───── Stored data

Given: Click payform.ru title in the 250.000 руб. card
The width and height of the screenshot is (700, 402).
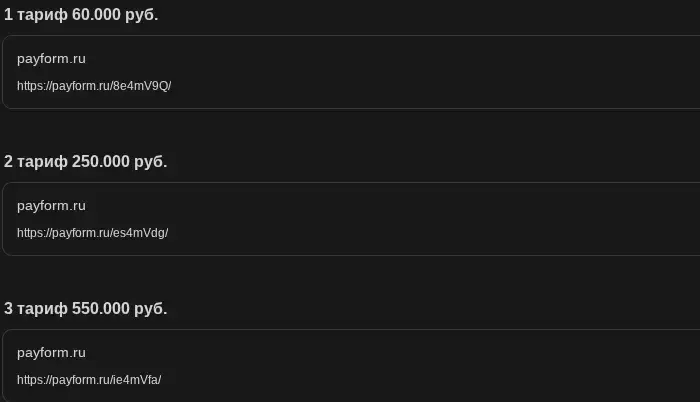Looking at the screenshot, I should (51, 206).
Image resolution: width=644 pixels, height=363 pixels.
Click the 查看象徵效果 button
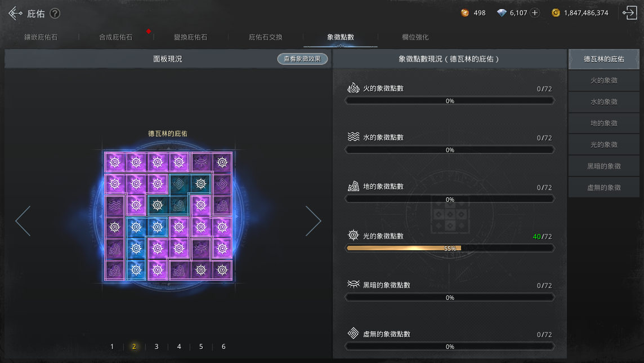point(302,59)
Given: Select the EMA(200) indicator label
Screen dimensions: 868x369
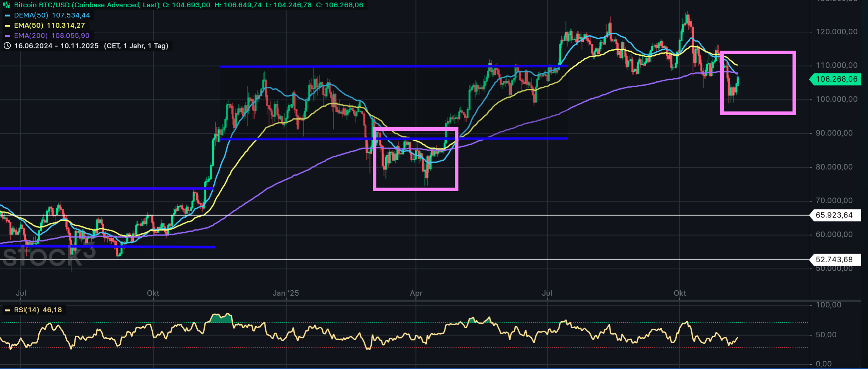Looking at the screenshot, I should (31, 36).
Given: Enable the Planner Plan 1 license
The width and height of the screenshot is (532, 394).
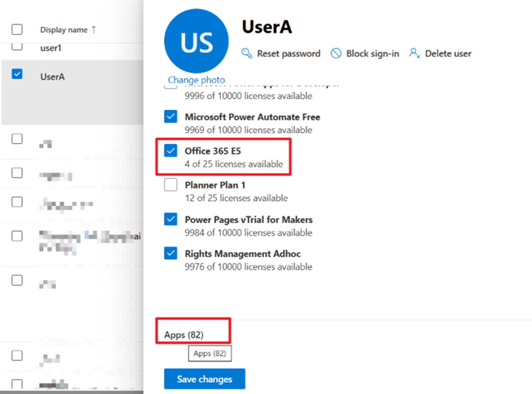Looking at the screenshot, I should click(x=170, y=184).
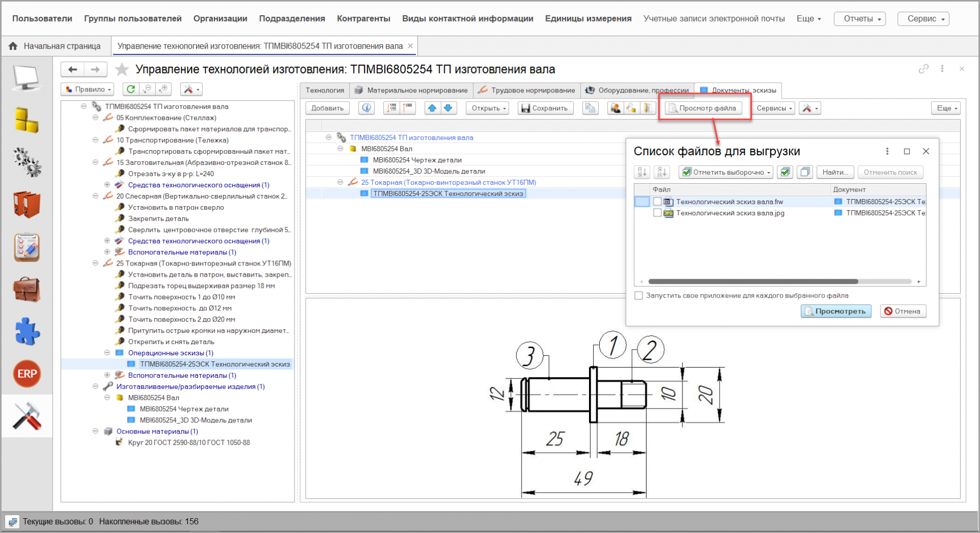Switch to 'Трудовое нормирование' tab

[x=527, y=90]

──────────

* Exercise directions: Restate the data exactly, though only from the line that contains "Given: Enable the Planner Plan 1 license" through its last line, both ends included and with the pictures left out.

* Solution for this problem:
Given: Enable the Planner Plan 1 license
The width and height of the screenshot is (532, 394).
Looking at the screenshot, I should click(x=170, y=184).
Switch to 'Трудовое нормирование' tab

[x=527, y=90]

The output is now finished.